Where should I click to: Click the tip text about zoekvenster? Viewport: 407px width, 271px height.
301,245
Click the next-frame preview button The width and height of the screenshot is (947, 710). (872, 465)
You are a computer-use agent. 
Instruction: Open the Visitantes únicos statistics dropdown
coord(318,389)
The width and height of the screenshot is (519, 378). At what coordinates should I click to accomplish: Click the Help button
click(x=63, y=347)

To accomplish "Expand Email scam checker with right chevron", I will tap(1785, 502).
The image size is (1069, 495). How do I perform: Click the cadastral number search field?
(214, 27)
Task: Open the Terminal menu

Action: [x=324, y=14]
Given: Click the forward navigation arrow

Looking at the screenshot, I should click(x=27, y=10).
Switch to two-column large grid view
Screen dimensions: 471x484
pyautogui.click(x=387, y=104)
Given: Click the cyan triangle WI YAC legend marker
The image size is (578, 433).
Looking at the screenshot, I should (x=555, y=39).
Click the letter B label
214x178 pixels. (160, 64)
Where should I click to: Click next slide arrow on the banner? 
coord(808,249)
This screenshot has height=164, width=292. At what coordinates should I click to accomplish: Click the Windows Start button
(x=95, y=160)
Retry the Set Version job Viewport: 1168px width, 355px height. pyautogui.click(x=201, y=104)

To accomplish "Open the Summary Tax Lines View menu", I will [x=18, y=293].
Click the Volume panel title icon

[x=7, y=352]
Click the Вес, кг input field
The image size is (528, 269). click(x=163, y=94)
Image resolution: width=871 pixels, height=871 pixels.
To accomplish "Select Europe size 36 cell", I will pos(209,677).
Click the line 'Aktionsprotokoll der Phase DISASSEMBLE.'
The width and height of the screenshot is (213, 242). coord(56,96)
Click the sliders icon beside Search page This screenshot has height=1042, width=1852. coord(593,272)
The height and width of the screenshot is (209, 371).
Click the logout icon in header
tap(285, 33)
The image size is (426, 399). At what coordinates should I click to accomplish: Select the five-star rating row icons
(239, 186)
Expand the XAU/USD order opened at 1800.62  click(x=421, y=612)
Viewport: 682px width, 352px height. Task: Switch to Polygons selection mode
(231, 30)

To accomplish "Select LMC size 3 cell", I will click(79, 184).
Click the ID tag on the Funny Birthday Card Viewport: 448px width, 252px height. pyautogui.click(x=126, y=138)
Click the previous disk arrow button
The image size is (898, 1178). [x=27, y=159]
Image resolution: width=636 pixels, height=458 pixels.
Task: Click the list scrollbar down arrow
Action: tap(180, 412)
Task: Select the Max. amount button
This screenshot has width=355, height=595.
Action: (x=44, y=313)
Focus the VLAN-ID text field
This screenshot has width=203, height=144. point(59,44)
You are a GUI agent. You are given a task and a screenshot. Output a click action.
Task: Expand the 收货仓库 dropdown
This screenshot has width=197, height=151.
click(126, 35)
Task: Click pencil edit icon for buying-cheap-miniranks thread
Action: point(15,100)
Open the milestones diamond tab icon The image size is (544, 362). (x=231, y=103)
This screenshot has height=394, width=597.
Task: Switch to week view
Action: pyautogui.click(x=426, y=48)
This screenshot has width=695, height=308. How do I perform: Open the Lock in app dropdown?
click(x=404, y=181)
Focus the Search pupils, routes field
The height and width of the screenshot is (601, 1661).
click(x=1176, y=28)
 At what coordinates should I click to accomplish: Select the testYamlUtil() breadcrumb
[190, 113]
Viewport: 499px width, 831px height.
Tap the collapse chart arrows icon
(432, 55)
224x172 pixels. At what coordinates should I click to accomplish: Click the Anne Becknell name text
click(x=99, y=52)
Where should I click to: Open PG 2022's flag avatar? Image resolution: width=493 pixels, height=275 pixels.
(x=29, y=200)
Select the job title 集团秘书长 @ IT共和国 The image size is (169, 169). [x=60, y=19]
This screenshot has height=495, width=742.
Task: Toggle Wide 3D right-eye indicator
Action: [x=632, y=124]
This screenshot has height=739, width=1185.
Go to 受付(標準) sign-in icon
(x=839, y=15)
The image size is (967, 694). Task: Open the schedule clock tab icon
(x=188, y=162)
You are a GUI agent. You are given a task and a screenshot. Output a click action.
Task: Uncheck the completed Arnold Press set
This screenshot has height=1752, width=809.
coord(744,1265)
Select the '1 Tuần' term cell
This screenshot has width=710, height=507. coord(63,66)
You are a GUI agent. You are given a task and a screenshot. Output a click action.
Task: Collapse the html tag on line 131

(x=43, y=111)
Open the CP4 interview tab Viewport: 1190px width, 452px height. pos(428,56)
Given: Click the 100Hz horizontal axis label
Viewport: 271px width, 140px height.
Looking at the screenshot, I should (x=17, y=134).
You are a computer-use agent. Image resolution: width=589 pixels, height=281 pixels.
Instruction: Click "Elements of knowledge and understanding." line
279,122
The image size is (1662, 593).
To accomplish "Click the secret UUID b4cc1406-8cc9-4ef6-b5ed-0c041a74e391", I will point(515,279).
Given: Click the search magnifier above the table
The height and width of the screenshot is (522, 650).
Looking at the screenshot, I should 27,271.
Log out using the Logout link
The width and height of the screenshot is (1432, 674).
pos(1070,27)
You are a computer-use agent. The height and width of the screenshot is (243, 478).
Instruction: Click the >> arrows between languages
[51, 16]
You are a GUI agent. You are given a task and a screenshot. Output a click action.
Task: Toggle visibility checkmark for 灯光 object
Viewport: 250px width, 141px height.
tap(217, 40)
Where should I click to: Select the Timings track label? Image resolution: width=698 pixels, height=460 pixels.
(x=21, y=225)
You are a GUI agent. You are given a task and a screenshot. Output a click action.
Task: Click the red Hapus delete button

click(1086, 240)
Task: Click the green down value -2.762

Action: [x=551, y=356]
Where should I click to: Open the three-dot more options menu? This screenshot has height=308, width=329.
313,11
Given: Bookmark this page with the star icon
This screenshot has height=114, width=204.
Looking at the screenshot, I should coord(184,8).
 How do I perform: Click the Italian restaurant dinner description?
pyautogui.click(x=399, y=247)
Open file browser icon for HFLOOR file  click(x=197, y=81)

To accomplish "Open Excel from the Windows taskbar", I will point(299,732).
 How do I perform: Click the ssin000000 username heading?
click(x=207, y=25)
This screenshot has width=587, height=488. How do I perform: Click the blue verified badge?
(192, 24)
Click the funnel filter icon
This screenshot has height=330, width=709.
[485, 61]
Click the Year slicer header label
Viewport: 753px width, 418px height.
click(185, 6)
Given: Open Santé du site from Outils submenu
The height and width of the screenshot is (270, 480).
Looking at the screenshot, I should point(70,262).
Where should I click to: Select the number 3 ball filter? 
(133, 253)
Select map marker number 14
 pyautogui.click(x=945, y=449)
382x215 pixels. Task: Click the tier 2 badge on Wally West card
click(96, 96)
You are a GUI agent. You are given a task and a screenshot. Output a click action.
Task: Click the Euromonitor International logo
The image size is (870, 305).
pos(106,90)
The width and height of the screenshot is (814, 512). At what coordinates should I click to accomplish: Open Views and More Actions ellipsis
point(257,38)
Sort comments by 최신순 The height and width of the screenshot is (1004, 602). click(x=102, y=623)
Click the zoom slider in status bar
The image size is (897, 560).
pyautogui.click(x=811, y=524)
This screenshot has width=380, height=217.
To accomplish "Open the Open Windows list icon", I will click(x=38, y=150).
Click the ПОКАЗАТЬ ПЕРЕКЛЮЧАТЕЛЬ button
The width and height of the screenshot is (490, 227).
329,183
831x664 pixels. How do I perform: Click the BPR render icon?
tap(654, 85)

| Problem to work on |
Read the data above. Pull out each line in which the string "Expand" appears.

| Written solution |
To accomplish "Expand Email scam checker with right chevron", I will tap(1785, 502).
Expand the XAU/USD order opened at 1800.62  click(x=421, y=612)
Task: Expand the 收货仓库 dropdown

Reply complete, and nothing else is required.